At another point, Blanks testified that, after returning from calling the police, Jones had a conversation with the defendant about the damage to her car and, at the conclusion of the discussion, the length of which was not stated, the defendant went into the restaurant, emerged twenty minutes later, spoke to the witnesses again, and then drove away. At least twenty-five to thirty minutes elapsed here from the instant of the collision to the time Jones called 911 again from the restaurant to report the defendant’s departure from the scene. Jones testified that Deputy Finnen arrived within ten minutes after the second call. The elapsed time that is accounted for is thirty-five to forty minutes from the collision to Deputy Finnen’s arrival. That puts the collision at between 4:16 p.m. and 4:21 p.m., a window which is at least partly outside the two-hour limit. Adding the unaccounted-for time may put the entire window beyond the two-hour limit. It would be pure guessing to say that the test was administered within two hours of the collision.

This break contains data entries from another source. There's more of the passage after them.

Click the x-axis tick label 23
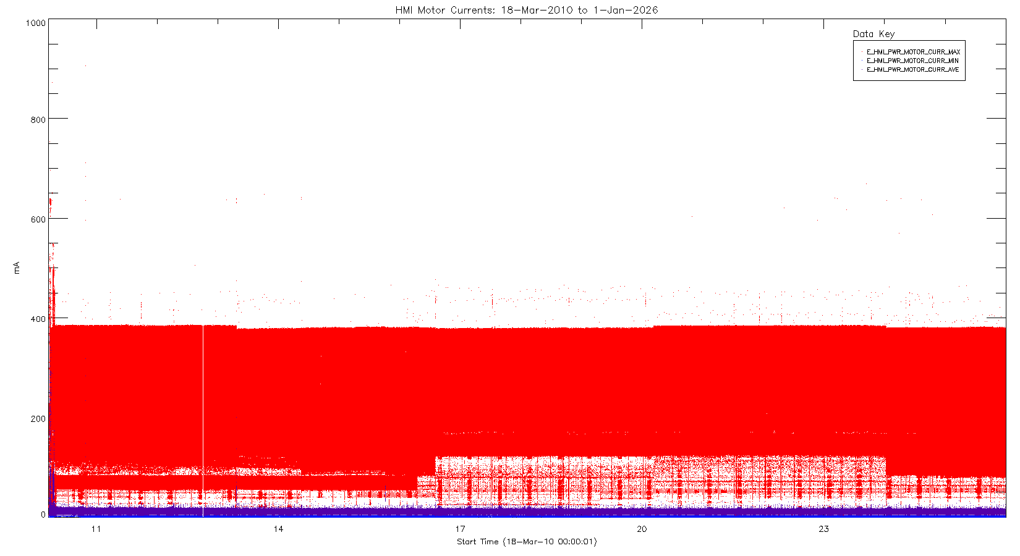The height and width of the screenshot is (556, 1020). click(x=823, y=529)
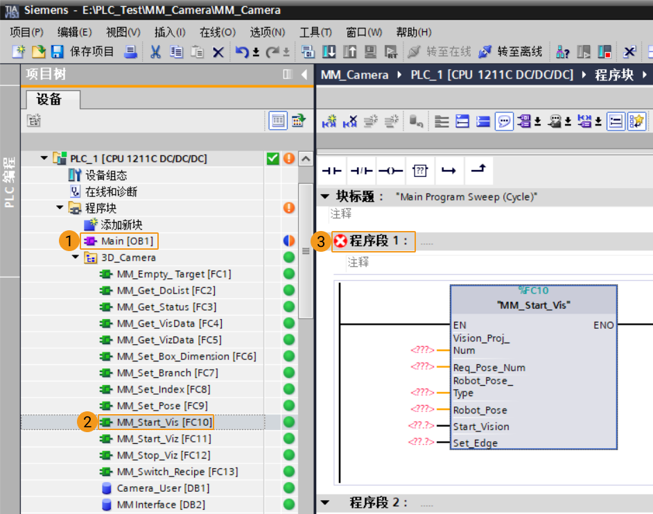This screenshot has width=653, height=514.
Task: Click the Vision_Proj_Num parameter input field
Action: [x=422, y=350]
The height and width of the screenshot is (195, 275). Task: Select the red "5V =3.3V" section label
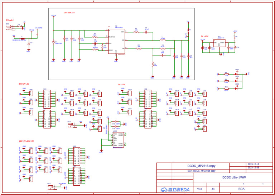(204, 36)
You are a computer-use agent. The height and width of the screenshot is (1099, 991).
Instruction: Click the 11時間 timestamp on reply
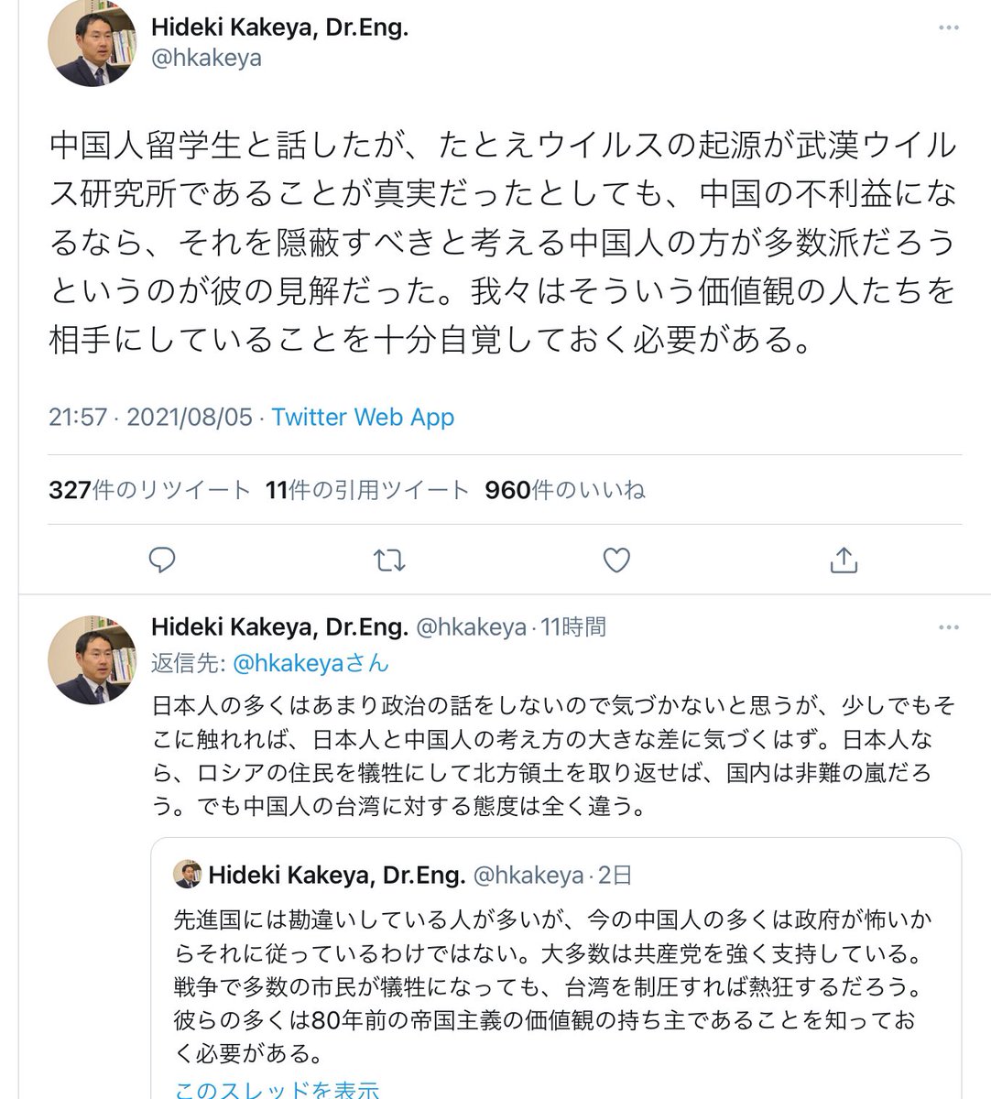pyautogui.click(x=573, y=627)
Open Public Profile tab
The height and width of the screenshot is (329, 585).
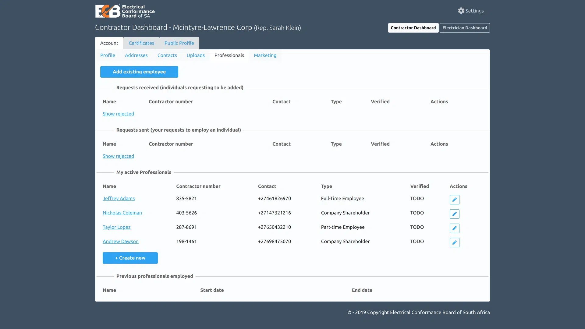179,43
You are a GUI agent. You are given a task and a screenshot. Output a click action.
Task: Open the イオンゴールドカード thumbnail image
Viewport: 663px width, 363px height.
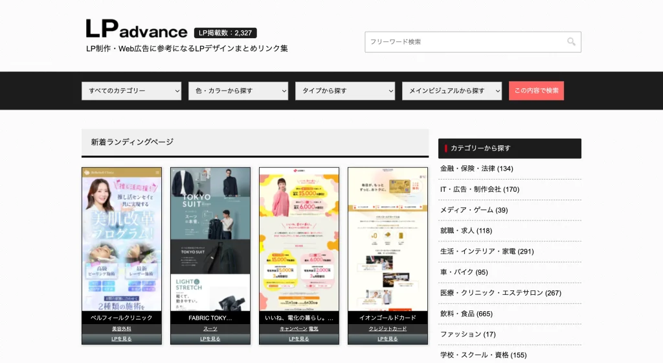pos(388,239)
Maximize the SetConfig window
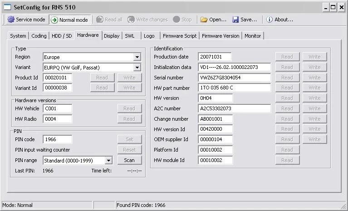Screen dimensions: 348x211 (x=333, y=7)
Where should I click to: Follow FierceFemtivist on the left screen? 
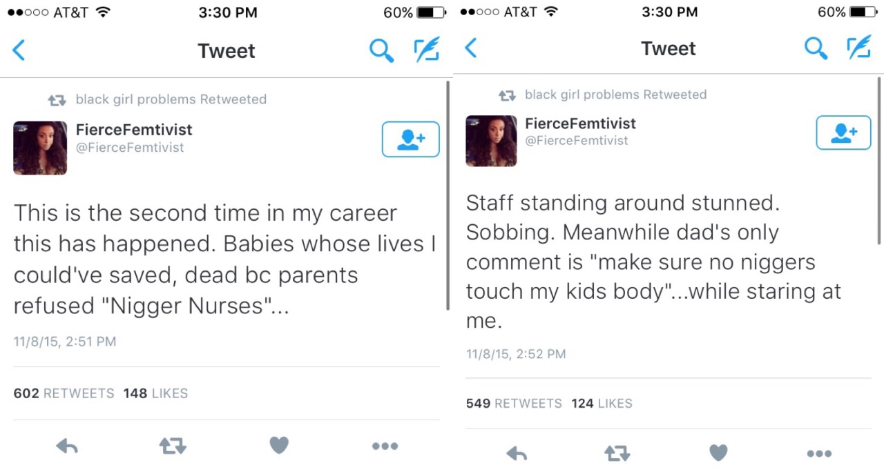pos(410,139)
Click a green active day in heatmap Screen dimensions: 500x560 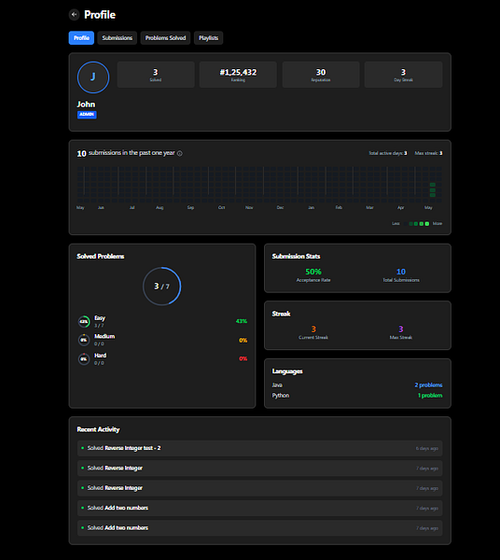click(433, 185)
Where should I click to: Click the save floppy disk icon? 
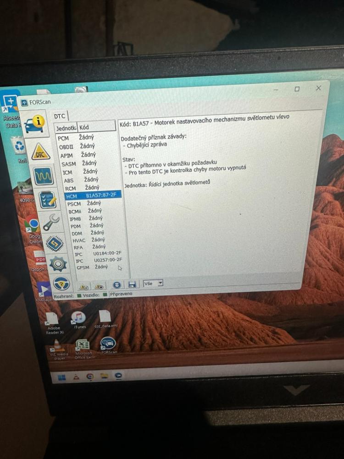click(x=132, y=285)
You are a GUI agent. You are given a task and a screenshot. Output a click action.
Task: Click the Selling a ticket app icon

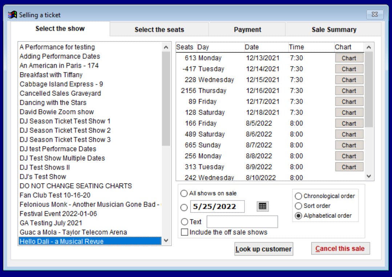pos(12,15)
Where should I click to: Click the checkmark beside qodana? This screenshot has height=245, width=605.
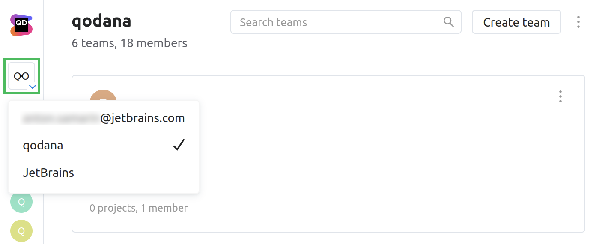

For the foregoing reasons, the defendant’s motion is granted to the extent that the results of the breath-alcohol test are suppressed. The remainder of the motion to suppress is denied.

Judgment accordingly.

. The facts of this arrest are somewhat similar to those in Petrosky, supra. In Petrosky, the police went to the defendant’s residence after discovering his car disabled and abandoned alongside the road, the car having apparently struck a guardrail and embankment. The police officer confronted the defendant at the door of the defendant's house and demanded that he accompany him back to the scene of the accident. The defendant protested that he wanted to talk with his attorney first, but relented after the officer insisted that he leave immediately and threatened that there would be trouble if he did not go. Petrosky was questioned at the scene without being advised of his constitutional rights, then was formally arrested and charged with driving under the influence.

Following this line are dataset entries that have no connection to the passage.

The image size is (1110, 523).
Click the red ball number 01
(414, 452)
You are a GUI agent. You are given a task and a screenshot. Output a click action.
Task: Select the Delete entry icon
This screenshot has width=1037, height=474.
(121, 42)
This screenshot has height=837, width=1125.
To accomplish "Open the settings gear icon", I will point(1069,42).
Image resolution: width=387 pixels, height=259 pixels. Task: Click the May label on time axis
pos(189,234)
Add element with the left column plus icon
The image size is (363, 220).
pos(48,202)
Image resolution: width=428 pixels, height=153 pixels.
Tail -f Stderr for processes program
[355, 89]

Petrosky’s motion to suppress the evidence flowing from his arrest was denied, whereupon he was tried and convicted. On appeal, the court held that the defendant's arrest was a warrantless home arrest, that there were no exigent circumstances to justify it, and that the evidence should have been suppressed. Nevertheless, the court of appeals affirmed the trial court’s judgment because the defendant failed to demonstrate in the record that any of the evidence that ought to have been suppressed was used at the trial to convict the defendant. It is difficult to square the finding of a warrantless home arrest in Petrosky with Payton, supra, and its progeny given that there is no indication in the opinion that the arresting officer actually entered the defendant’s house to effect the arrest. However, given the court’s own characterization of the defendant's assignments of error as "merely theoretical propositions,” we consider the court's decision on this point to be neither controlling nor persuasive.

. The actions of the defendant that are alleged to constitute the offense occurred at the time of the collision and not at a later time, such as when he drove away from the scene of the collision.